_Input rows_

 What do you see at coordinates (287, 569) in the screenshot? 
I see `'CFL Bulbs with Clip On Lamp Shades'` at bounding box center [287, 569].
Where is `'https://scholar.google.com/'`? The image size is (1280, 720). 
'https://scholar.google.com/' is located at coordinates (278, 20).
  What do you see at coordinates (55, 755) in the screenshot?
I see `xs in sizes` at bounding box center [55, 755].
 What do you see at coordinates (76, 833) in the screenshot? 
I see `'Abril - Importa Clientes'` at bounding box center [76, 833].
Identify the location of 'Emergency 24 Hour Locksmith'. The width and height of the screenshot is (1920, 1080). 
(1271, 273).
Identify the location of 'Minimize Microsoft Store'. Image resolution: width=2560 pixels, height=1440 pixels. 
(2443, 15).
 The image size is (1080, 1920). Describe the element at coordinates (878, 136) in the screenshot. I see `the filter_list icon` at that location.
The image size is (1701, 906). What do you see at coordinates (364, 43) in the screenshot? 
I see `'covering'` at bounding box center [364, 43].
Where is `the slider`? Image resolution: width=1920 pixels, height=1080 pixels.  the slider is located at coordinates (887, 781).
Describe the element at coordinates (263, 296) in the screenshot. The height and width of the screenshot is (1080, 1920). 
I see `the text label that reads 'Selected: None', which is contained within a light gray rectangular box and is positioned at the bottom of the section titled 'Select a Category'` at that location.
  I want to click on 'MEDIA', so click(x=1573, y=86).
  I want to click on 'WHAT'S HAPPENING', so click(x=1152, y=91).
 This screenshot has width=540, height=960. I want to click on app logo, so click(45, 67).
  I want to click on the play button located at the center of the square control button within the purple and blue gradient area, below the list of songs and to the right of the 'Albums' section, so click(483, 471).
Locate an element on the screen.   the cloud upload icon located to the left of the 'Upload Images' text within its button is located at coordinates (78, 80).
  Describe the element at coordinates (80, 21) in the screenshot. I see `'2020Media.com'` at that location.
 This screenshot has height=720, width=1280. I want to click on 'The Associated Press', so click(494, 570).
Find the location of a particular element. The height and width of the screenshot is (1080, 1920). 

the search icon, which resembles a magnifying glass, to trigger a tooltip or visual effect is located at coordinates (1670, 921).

_The request_
Reproduce all of the material above verbatim, line by line, with no changes.

_Exercise result_
 What do you see at coordinates (287, 569) in the screenshot? 
I see `'CFL Bulbs with Clip On Lamp Shades'` at bounding box center [287, 569].
Where is `'https://scholar.google.com/'`? The image size is (1280, 720). 
'https://scholar.google.com/' is located at coordinates (278, 20).
  What do you see at coordinates (55, 755) in the screenshot?
I see `xs in sizes` at bounding box center [55, 755].
 What do you see at coordinates (76, 833) in the screenshot? 
I see `'Abril - Importa Clientes'` at bounding box center [76, 833].
Identify the location of 'Emergency 24 Hour Locksmith'. The width and height of the screenshot is (1920, 1080). 
(1271, 273).
Identify the location of 'Minimize Microsoft Store'. Image resolution: width=2560 pixels, height=1440 pixels. 
(2443, 15).
 The image size is (1080, 1920). Describe the element at coordinates (878, 136) in the screenshot. I see `the filter_list icon` at that location.
The image size is (1701, 906). What do you see at coordinates (364, 43) in the screenshot? 
I see `'covering'` at bounding box center [364, 43].
Where is `the slider`? Image resolution: width=1920 pixels, height=1080 pixels.  the slider is located at coordinates (887, 781).
Describe the element at coordinates (263, 296) in the screenshot. The height and width of the screenshot is (1080, 1920). 
I see `the text label that reads 'Selected: None', which is contained within a light gray rectangular box and is positioned at the bottom of the section titled 'Select a Category'` at that location.
  I want to click on 'MEDIA', so click(x=1573, y=86).
  I want to click on 'WHAT'S HAPPENING', so click(x=1152, y=91).
 This screenshot has width=540, height=960. I want to click on app logo, so click(45, 67).
  I want to click on the play button located at the center of the square control button within the purple and blue gradient area, below the list of songs and to the right of the 'Albums' section, so click(483, 471).
Locate an element on the screen.   the cloud upload icon located to the left of the 'Upload Images' text within its button is located at coordinates (78, 80).
  Describe the element at coordinates (80, 21) in the screenshot. I see `'2020Media.com'` at that location.
 This screenshot has height=720, width=1280. I want to click on 'The Associated Press', so click(494, 570).
Find the location of a particular element. The height and width of the screenshot is (1080, 1920). 

the search icon, which resembles a magnifying glass, to trigger a tooltip or visual effect is located at coordinates (1670, 921).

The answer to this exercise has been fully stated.